-- Start of Source records --

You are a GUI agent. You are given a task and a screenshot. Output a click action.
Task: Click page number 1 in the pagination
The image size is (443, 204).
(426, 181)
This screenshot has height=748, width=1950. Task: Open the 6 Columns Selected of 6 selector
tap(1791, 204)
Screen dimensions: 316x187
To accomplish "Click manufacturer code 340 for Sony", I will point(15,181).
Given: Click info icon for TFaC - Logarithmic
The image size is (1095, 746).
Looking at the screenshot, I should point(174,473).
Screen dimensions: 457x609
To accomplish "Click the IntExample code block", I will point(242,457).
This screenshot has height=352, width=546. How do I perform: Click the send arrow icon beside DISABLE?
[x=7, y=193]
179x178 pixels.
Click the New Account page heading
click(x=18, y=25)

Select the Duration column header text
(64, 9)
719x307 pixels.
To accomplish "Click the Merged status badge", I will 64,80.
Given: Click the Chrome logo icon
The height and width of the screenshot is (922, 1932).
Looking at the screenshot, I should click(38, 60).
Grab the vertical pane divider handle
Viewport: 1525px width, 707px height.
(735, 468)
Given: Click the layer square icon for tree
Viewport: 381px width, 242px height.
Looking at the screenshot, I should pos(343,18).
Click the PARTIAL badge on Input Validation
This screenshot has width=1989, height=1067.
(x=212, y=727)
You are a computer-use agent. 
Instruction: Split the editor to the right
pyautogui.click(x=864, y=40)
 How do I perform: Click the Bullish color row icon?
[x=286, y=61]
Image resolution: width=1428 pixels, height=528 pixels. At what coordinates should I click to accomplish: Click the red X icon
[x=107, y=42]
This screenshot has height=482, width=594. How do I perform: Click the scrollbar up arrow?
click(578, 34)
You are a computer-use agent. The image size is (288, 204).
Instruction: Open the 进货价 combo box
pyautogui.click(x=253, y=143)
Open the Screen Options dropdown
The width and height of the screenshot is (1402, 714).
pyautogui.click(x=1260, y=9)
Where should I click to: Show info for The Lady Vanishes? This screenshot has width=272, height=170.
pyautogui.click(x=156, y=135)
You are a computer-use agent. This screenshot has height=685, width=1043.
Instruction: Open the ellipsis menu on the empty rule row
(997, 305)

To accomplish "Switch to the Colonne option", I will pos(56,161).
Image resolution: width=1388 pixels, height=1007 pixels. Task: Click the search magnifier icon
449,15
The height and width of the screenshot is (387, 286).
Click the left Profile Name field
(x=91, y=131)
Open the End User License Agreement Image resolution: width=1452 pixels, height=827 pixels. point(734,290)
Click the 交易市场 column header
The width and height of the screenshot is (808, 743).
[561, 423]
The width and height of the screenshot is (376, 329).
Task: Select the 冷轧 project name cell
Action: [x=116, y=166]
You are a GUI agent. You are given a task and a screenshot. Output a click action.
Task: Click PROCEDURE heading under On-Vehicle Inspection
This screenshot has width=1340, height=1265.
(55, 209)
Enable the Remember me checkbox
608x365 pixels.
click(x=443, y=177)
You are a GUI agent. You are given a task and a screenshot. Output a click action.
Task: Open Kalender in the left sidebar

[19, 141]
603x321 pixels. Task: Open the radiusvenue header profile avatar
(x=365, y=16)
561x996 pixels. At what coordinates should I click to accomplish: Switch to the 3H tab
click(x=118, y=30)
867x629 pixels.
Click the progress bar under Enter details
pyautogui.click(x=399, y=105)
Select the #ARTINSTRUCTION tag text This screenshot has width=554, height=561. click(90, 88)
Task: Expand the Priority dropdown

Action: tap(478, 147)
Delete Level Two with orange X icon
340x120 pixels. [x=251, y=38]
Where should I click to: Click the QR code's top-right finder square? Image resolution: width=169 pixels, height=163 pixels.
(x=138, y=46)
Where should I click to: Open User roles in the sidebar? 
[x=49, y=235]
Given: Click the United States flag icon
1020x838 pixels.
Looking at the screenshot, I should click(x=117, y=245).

-- End of Source records --

▸ Task to complete
Reproduce the material above with every "Screen dimensions" swapped for "Display size", keeping everything else the same.

▸ Finished task
You are a GUI agent. You are given a task and a screenshot. Output a click action.
Task: Click page number 1 in the pagination
The image size is (443, 204).
(426, 181)
This screenshot has height=748, width=1950. Task: Open the 6 Columns Selected of 6 selector
tap(1791, 204)
Display size: 316x187
To accomplish "Click manufacturer code 340 for Sony", I will point(15,181).
Given: Click info icon for TFaC - Logarithmic
The image size is (1095, 746).
Looking at the screenshot, I should point(174,473).
Display size: 457x609
To accomplish "Click the IntExample code block", I will point(242,457).
This screenshot has height=352, width=546. How do I perform: Click the send arrow icon beside DISABLE?
[x=7, y=193]
179x178 pixels.
Click the New Account page heading
click(x=18, y=25)

Select the Duration column header text
(64, 9)
719x307 pixels.
To accomplish "Click the Merged status badge", I will 64,80.
Given: Click the Chrome logo icon
The height and width of the screenshot is (922, 1932).
Looking at the screenshot, I should click(38, 60).
Grab the vertical pane divider handle
Viewport: 1525px width, 707px height.
(735, 468)
Given: Click the layer square icon for tree
Viewport: 381px width, 242px height.
Looking at the screenshot, I should pos(343,18).
Click the PARTIAL badge on Input Validation
This screenshot has width=1989, height=1067.
(x=212, y=727)
You are a computer-use agent. 
Instruction: Split the editor to the right
pyautogui.click(x=864, y=40)
 How do I perform: Click the Bullish color row icon?
[x=286, y=61]
Image resolution: width=1428 pixels, height=528 pixels. At what coordinates should I click to accomplish: Click the red X icon
[x=107, y=42]
This screenshot has height=482, width=594. How do I perform: Click the scrollbar up arrow?
click(578, 34)
You are a computer-use agent. The image size is (288, 204).
Instruction: Open the 进货价 combo box
pyautogui.click(x=253, y=143)
Open the Screen Options dropdown
The width and height of the screenshot is (1402, 714).
pyautogui.click(x=1260, y=9)
Where should I click to: Show info for The Lady Vanishes? This screenshot has width=272, height=170.
pyautogui.click(x=156, y=135)
You are a computer-use agent. This screenshot has height=685, width=1043.
Instruction: Open the ellipsis menu on the empty rule row
(997, 305)

To accomplish "Switch to the Colonne option", I will pos(56,161).
Image resolution: width=1388 pixels, height=1007 pixels. Task: Click the search magnifier icon
449,15
The height and width of the screenshot is (387, 286).
Click the left Profile Name field
(x=91, y=131)
Open the End User License Agreement Image resolution: width=1452 pixels, height=827 pixels. point(734,290)
Click the 交易市场 column header
The width and height of the screenshot is (808, 743).
[561, 423]
The width and height of the screenshot is (376, 329).
Task: Select the 冷轧 project name cell
Action: [x=116, y=166]
You are a GUI agent. You are given a task and a screenshot. Output a click action.
Task: Click PROCEDURE heading under On-Vehicle Inspection
This screenshot has width=1340, height=1265.
(55, 209)
Enable the Remember me checkbox
608x365 pixels.
click(x=443, y=177)
You are a GUI agent. You are given a task and a screenshot. Output a click action.
Task: Open Kalender in the left sidebar

[19, 141]
603x321 pixels. Task: Open the radiusvenue header profile avatar
(x=365, y=16)
561x996 pixels. At what coordinates should I click to accomplish: Switch to the 3H tab
click(x=118, y=30)
867x629 pixels.
Click the progress bar under Enter details
pyautogui.click(x=399, y=105)
Select the #ARTINSTRUCTION tag text This screenshot has width=554, height=561. click(90, 88)
Task: Expand the Priority dropdown

Action: tap(478, 147)
Delete Level Two with orange X icon
340x120 pixels. [x=251, y=38]
Where should I click to: Click the QR code's top-right finder square? Image resolution: width=169 pixels, height=163 pixels.
(x=138, y=46)
Where should I click to: Open User roles in the sidebar? 
[x=49, y=235]
Given: Click the United States flag icon
1020x838 pixels.
Looking at the screenshot, I should click(x=117, y=245).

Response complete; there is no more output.